Why the “fear of missing out” is taking over our lives

Alexandra Stettner

Alexandra Stettner
Alexandra Stettner

It’s no secret college kids love smartphones. Between social media, music, Yik Yak, email, checking grades and texting, we never put them down. It’s a rare sight to see someone on campus who doesn’t have earbuds in, isn’t talking on the phone, or isn’t looking down and trusting everyone else to walk around them as they send that all-important text.

After reading an article about a woman who went three and a half months without her smartphone, I began to think about how well I could do that, or if I could do it at all.


While the woman who wrote the article needed her phone for work, she also had an iPad with her. Because of frequent Wi-Fi hotspots around, she was able to get away without having her smartphone with her. Similarly, many college students have laptops to check social media at coffee shops and in buildings before class. Furthermore, most of us don’t need our phones to stay in constant contact with work.

The roots of our addiction to constantly updating our phones and social media feeds is found in the “fear of missing out.”

The “fear of missing out” is described as a form of anxiety that one gets when they feel that other things are happening, and don’t want to get left behind. As a result, they just check their phone even more. Being in a world where 24-hour news is the norm and people post their every move on social media, it’s not surprising that this anxiety is an outcome of the constant information being thrown at us.

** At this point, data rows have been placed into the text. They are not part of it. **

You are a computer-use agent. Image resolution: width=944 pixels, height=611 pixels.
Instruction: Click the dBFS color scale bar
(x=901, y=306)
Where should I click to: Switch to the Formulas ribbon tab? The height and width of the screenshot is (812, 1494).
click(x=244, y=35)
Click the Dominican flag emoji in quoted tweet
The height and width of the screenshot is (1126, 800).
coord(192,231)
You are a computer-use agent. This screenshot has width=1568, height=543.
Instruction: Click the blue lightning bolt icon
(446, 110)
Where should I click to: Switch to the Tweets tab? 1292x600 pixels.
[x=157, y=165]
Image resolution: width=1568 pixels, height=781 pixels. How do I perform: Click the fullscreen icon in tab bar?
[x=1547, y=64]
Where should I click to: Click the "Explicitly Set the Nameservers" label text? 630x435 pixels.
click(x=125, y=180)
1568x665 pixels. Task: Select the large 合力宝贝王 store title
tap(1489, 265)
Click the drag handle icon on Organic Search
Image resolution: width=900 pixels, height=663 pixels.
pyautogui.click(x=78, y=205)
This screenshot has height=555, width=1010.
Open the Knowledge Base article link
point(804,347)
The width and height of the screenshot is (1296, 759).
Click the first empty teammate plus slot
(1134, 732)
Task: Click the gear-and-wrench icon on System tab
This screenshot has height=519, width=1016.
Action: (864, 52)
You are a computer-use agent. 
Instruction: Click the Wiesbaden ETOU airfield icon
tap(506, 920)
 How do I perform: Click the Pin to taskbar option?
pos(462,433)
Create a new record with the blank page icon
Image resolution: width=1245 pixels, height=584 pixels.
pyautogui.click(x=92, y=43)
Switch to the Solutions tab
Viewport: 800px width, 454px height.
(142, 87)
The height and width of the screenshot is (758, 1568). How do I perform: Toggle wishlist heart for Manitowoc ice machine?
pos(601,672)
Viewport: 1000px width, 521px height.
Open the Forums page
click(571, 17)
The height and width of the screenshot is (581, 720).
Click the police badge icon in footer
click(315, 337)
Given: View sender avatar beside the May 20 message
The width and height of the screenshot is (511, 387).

As a self-admitted addict of my phone, I know exactly how this “fear” feels. It’s a kind of knotting feeling in your stomach when you see an Instagram post of your friends out having a good time when you had work instead. You can’t help but wonder what was said when your friends were together without you, if anything dramatic happened, or if there are inside jokes that now you just won’t get.

I truly believe that technology has made the world a better place. Things get done more efficiently and quickly. It saves us time and leaves more for us to have fun and be social; not having to worry about the little things. However, it takes some self-evaluation to make sure that we are taking advantage of this extra free time, rather than spending it on our phones, and especially not spending time worrying about the things you might be missing out on.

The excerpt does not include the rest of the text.